Der Kinderbereich ist größer als je zuvor, es gibt noch ein wenig mehr Aussteller als im vergangenen Jahr – Kleinmut kann man der Buch Wien wahrlich nicht vorwerfen, die sich vor acht Jahren auf Anhieb in Wien etabliert hat. Jedes Jahr unternimmt sie geschickt den Spagat zwischen (viel) Populärem und (hinreichend) Elitärem; und wie jedes Jahr fällt es schwer, sich im Dickicht des Angebots zurechtzufinden – zumal die Buch Wien wie stets von der Lesefestwoche begleitet wird; sie hat bereits am Montag begonnen und bietet bei freiem Eintritt unzählige Lesungen.

Der politisch hochaktuelle Sachbuch-Schwerpunkt zählt heuer zu den empfehlenswertesten Bereichen. Da antwortet etwa der Brite Colin Crouch auf Fragen zu den Finanzmärkten: Sein Buch „Postdemokratie“ hat ihn bekannt gemacht, heuer ist der bereits zweite Folgeband dazu erschienen („Die bezifferte Welt – Wie die Logik der Finanzmärkte das Wissen bedroht“). Das Wirtschaftssystem als Ergebnis von Angst und Wahn ist Thema des Prager Ökonomen Tomáš Sedláček („Lilith und die Dämonen des Kapitals“, gemeinsam verfasst mit „Furche“-Redakteur Oliver Tanzer). Rüdiger Safranski präsentiert sein Buch über die „Zeit“, Stalinismus-Forscher Jörg Baberowski erklärt, warum Gewalt jederzeit ausbrechen kann und nur eine Frage der Umstände ist. Und der einst dem Islamismus zugeneigte Ahmad Mansour gibt in „Generation Allah“ Tipps, wie der Westen im Kampf gegen religiösen Extremismus umdenken kann (was er dem Autor zufolge unbedingt muss).

Zu den interessantesten literarischen Gästen gehört der ägyptische Schriftsteller Alaa al-Aswani; sein Roman „Der Jakubijan-Bau“ ist einer der meistgelesenen ägyptischen Romane, in Wien präsentiert er sein neuestes Werk. Spannend dürfte das Gespräch mit der Israelin Lizzie Doron werden, die in ihrem fabelhaften Roman „Who the Fuck is Kafka?“ von ihrer Freundschaft zu einem palästinensischen Journalisten erzählt. Bekannte Krimiautoren treten auf, wie der mit seinen Istanbul-Krimis so erfolgreiche Celil Oker, und auch Feridun Zaimoğlu präsentiert einen in Istanbul spielenden Roman: „Siebentürmeviertel“.

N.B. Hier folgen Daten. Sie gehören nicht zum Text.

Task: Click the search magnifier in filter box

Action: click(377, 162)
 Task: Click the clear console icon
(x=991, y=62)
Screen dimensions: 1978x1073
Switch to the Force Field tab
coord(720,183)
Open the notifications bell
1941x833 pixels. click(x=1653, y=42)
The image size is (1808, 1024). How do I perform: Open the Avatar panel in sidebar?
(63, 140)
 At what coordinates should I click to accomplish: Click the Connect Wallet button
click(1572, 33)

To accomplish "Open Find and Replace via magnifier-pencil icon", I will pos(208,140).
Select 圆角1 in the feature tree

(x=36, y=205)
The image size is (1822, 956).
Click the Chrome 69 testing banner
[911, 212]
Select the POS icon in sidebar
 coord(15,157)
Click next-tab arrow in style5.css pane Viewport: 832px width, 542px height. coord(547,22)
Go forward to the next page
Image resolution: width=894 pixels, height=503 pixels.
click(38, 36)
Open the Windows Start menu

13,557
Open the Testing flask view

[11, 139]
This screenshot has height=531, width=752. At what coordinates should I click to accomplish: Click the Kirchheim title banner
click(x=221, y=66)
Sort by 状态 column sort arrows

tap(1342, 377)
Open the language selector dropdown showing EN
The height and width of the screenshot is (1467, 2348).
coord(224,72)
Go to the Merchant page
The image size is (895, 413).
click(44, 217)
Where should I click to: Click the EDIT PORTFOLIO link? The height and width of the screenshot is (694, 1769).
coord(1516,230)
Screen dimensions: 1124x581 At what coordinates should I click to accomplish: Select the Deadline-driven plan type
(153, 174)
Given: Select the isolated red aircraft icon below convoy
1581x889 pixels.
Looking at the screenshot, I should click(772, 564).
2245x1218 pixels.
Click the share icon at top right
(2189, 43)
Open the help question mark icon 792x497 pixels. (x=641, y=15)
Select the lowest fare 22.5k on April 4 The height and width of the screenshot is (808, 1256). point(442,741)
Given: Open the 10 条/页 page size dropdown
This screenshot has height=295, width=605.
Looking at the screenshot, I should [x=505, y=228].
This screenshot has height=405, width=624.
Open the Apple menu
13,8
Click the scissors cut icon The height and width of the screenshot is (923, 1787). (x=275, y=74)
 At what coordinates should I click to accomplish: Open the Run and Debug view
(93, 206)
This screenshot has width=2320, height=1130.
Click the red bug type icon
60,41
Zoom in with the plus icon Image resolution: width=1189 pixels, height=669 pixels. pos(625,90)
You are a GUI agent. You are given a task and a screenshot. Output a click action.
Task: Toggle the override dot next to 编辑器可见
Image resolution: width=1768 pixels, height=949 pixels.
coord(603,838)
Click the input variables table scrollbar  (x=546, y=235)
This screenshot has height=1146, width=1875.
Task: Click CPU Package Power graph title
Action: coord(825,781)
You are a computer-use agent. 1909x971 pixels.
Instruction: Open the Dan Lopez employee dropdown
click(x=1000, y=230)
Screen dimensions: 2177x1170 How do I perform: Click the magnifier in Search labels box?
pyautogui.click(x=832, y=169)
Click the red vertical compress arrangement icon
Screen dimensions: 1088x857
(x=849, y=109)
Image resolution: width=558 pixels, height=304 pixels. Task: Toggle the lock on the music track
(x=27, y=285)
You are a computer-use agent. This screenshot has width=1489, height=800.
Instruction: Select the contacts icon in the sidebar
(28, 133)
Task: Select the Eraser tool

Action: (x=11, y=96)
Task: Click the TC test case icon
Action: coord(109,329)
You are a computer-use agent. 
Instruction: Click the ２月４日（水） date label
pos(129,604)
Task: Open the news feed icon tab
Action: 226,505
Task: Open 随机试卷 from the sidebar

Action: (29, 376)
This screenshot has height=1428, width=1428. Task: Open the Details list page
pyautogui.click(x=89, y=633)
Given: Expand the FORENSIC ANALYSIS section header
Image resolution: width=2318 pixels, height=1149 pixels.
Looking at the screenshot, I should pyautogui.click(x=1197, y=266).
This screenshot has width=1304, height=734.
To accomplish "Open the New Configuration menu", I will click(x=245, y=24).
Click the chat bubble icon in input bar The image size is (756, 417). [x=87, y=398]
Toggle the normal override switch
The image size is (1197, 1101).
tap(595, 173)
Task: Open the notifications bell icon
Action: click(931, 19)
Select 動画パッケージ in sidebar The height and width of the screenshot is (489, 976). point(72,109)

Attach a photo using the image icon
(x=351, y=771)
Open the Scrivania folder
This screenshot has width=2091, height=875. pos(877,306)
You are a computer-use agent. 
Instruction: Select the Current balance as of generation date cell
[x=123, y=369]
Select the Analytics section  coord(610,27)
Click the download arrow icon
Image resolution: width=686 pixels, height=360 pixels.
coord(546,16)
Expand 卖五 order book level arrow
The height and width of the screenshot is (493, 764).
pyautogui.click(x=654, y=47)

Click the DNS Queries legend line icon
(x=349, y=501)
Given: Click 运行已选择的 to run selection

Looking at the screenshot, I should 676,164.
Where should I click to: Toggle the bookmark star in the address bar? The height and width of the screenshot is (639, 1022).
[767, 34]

Buch Wien: Messe und Lesefest

Lesefestwoche: Noch bis Sonntag finden an 39 Orten in Wien Lesungen bei freiem Eintritt statt.
Internationale Buchmesse: Sie startet am Mittwochabend mit der Eröffnungsrede (Adolf Muschg) und der „Langen Nacht der Bücher“ (bis Mitternacht) und dauert bis Sonntag – mit Lesungen, Gesprächen und einem großen Kinderbereich. Messe Wien, Halle D, Trabrennstraße, 1020 Wien (U2-Station Krieau). Infos: www.buchwien.at.